--- Task instructions ---
In full and unchanged, output the entries that follow.

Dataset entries
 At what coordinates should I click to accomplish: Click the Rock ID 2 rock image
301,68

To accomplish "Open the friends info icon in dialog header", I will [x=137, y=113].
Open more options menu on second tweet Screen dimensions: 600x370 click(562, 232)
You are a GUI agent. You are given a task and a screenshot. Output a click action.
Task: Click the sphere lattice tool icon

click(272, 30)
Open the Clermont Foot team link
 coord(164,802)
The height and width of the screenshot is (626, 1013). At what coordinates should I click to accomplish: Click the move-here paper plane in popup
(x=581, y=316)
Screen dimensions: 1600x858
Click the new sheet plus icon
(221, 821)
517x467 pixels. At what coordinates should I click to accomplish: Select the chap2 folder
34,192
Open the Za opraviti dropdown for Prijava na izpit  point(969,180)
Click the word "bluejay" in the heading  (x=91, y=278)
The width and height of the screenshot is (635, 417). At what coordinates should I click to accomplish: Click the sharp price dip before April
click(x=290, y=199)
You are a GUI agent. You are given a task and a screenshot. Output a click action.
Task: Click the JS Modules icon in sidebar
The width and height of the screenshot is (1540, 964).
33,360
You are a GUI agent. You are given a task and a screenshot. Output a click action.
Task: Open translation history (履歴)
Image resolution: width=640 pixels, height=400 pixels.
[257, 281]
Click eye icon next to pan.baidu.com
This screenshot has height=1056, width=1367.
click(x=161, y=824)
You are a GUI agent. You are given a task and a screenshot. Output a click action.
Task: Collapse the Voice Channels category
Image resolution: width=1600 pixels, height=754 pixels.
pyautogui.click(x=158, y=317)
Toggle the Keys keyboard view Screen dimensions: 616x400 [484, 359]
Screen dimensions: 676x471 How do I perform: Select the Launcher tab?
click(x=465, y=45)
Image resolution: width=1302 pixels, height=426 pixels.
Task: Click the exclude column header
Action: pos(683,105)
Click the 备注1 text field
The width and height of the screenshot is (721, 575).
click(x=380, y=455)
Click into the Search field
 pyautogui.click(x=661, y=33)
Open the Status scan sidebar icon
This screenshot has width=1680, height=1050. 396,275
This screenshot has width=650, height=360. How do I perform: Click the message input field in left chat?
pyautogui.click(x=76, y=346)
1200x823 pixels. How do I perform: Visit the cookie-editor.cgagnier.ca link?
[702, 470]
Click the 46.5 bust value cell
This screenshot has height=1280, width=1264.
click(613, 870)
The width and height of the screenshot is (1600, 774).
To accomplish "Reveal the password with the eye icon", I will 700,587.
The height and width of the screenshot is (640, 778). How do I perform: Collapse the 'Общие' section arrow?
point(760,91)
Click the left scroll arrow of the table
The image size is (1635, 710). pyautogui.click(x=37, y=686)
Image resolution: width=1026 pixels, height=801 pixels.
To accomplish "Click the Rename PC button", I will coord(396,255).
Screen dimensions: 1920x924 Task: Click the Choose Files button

--- Answer space ---
 At what coordinates should I click to accomplish: Click the Rock ID 2 rock image
301,68

To accomplish "Open the friends info icon in dialog header", I will [x=137, y=113].
Open more options menu on second tweet Screen dimensions: 600x370 click(562, 232)
You are a GUI agent. You are given a task and a screenshot. Output a click action.
Task: Click the sphere lattice tool icon

click(272, 30)
Open the Clermont Foot team link
 coord(164,802)
The height and width of the screenshot is (626, 1013). At what coordinates should I click to accomplish: Click the move-here paper plane in popup
(x=581, y=316)
Screen dimensions: 1600x858
Click the new sheet plus icon
(221, 821)
517x467 pixels. At what coordinates should I click to accomplish: Select the chap2 folder
34,192
Open the Za opraviti dropdown for Prijava na izpit  point(969,180)
Click the word "bluejay" in the heading  (x=91, y=278)
The width and height of the screenshot is (635, 417). At what coordinates should I click to accomplish: Click the sharp price dip before April
click(x=290, y=199)
You are a GUI agent. You are given a task and a screenshot. Output a click action.
Task: Click the JS Modules icon in sidebar
The width and height of the screenshot is (1540, 964).
33,360
You are a GUI agent. You are given a task and a screenshot. Output a click action.
Task: Open translation history (履歴)
Image resolution: width=640 pixels, height=400 pixels.
[257, 281]
Click eye icon next to pan.baidu.com
This screenshot has height=1056, width=1367.
click(x=161, y=824)
You are a GUI agent. You are given a task and a screenshot. Output a click action.
Task: Collapse the Voice Channels category
Image resolution: width=1600 pixels, height=754 pixels.
pyautogui.click(x=158, y=317)
Toggle the Keys keyboard view Screen dimensions: 616x400 [484, 359]
Screen dimensions: 676x471 How do I perform: Select the Launcher tab?
click(x=465, y=45)
Image resolution: width=1302 pixels, height=426 pixels.
Task: Click the exclude column header
Action: pos(683,105)
Click the 备注1 text field
The width and height of the screenshot is (721, 575).
click(x=380, y=455)
Click into the Search field
 pyautogui.click(x=661, y=33)
Open the Status scan sidebar icon
This screenshot has width=1680, height=1050. 396,275
This screenshot has width=650, height=360. How do I perform: Click the message input field in left chat?
pyautogui.click(x=76, y=346)
1200x823 pixels. How do I perform: Visit the cookie-editor.cgagnier.ca link?
[702, 470]
Click the 46.5 bust value cell
This screenshot has height=1280, width=1264.
click(613, 870)
The width and height of the screenshot is (1600, 774).
To accomplish "Reveal the password with the eye icon", I will 700,587.
The height and width of the screenshot is (640, 778). How do I perform: Collapse the 'Общие' section arrow?
point(760,91)
Click the left scroll arrow of the table
The image size is (1635, 710). pyautogui.click(x=37, y=686)
Image resolution: width=1026 pixels, height=801 pixels.
To accomplish "Click the Rename PC button", I will coord(396,255).
Screen dimensions: 1920x924 Task: Click the Choose Files button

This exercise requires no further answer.